> [Challenges]
1. According to the plus construction post, over what is the colimit defining P^+(c) taken, and how is it ordered?
2. Repeat the stretch of the plus construction post from "To: categories" through "the K-cover R.".
3. Write the next part of the plus construction post, picking up after its last sentence.
----- Source document
* Re: associated sheaf functor
[not found] <Law10-F41jkO22ZhCl8000005f4@hotmail.com>
@ 2003-09-17 11:41 ` Krzysztof Worytkiewicz
0 siblings, 0 replies; 2+ messages in thread
From: Krzysztof Worytkiewicz @ 2003-09-17 11:41 UTC (permalink / raw)
To: categories
> I don't quite understand this question.
> I was interested since I am looking at the plus construction as part
> of my work at the moment.
Let P be a presheaf on the site (C,J) and consider the "classical" plus
construction
P^+(c) = colim_{R \in J(c)}Match(R,P)
where Match(R,P) is the set of matching families for the cover R \in
J(c) and the colimit is taken over J(c) ordered by reverse inclusion
(cf. McLane & Moerdijk) . This is a nice filtered colimit so x \in
P^+(c) can be expressed as an equivalence class of matching families.
Suppose now that J is given by a basis K. It is not immediately clear
(at least not for me) what happens in a variant of the above where
Match(R,P) is taken as the set of matching families for the K-cover R.
----------
----- Extracted material
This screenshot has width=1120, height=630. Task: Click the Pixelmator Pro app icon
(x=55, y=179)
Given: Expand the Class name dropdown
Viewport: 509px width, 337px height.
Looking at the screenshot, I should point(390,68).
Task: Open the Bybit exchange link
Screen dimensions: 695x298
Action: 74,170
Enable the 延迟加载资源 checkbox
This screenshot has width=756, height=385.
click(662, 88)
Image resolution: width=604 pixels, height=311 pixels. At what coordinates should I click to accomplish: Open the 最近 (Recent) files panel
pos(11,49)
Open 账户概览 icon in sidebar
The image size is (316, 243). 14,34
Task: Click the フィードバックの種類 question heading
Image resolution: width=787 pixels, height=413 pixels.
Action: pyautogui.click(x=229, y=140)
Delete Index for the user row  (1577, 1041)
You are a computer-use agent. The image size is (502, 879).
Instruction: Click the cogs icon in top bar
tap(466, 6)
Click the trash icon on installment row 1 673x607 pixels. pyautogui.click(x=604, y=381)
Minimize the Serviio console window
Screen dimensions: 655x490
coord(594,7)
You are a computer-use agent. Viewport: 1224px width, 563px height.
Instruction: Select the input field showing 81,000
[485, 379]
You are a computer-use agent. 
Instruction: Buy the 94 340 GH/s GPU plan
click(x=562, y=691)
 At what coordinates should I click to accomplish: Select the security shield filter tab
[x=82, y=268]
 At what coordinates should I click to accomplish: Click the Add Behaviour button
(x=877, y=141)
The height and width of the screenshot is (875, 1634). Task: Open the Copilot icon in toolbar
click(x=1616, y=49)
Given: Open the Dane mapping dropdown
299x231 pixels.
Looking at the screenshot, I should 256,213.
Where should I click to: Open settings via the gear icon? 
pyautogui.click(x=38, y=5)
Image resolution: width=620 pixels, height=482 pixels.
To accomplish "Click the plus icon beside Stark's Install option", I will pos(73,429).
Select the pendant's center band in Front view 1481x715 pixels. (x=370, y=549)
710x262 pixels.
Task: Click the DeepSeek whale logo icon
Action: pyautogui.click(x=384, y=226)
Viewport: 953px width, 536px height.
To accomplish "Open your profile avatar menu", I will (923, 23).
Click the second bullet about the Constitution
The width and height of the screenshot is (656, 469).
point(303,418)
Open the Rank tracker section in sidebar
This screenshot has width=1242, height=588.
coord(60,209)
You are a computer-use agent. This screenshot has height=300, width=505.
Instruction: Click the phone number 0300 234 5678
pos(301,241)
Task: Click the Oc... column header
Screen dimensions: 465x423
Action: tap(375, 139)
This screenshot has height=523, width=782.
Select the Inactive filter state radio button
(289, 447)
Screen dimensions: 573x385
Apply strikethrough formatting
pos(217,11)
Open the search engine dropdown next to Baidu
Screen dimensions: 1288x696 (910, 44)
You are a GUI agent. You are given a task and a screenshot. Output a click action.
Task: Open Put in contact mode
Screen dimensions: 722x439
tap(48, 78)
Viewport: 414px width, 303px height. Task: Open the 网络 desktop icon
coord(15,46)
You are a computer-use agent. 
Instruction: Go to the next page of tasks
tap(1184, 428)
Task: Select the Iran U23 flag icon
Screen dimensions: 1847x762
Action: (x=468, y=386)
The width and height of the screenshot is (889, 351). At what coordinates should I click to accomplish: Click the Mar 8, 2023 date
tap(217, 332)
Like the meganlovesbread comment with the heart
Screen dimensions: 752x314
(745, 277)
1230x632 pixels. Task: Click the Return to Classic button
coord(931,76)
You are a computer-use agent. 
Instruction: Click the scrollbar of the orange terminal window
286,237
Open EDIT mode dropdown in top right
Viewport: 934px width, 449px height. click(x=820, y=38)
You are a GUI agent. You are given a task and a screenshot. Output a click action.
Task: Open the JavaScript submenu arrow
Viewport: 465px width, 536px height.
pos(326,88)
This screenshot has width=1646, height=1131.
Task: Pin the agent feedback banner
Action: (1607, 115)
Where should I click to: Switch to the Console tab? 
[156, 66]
----------
> [Answers to the exercises]
1. It is taken over J(c), ordered by reverse inclusion.

2.
To: categories
> I don't quite understand this question.
> I was interested since I am looking at the plus construction as part
> of my work at the moment.
Let P be a presheaf on the site (C,J) and consider the "classical" plus
construction
P^+(c) = colim_{R \in J(c)}Match(R,P)
where Match(R,P) is the set of matching families for the cover R \in
J(c) and the colimit is taken over J(c) ordered by reverse inclusion
(cf. McLane & Moerdijk) . This is a nice filtered colimit so x \in
P^+(c) can be expressed as an equivalence class of matching families.
Suppose now that J is given by a basis K. It is not immediately clear
(at least not for me) what happens in a variant of the above where
Match(R,P) is taken as the set of matching families for the K-cover R.

3.
Indeed, the notion of "common refinement" for K-covers is not as handy
as the one for J-covers for the task at hand since op-ordering K-covers
will not necessarily give a filtered category. The other obvious
candidate for a "category K(c)" where a factorisation witnessing a
refinement (of K-covers) is a morphism (in the opposite category) will
probably fail to be filtered as well, so I wondered if anybody allready
looked at such things.
I agree that a one-sentence prose might have been a bit messy...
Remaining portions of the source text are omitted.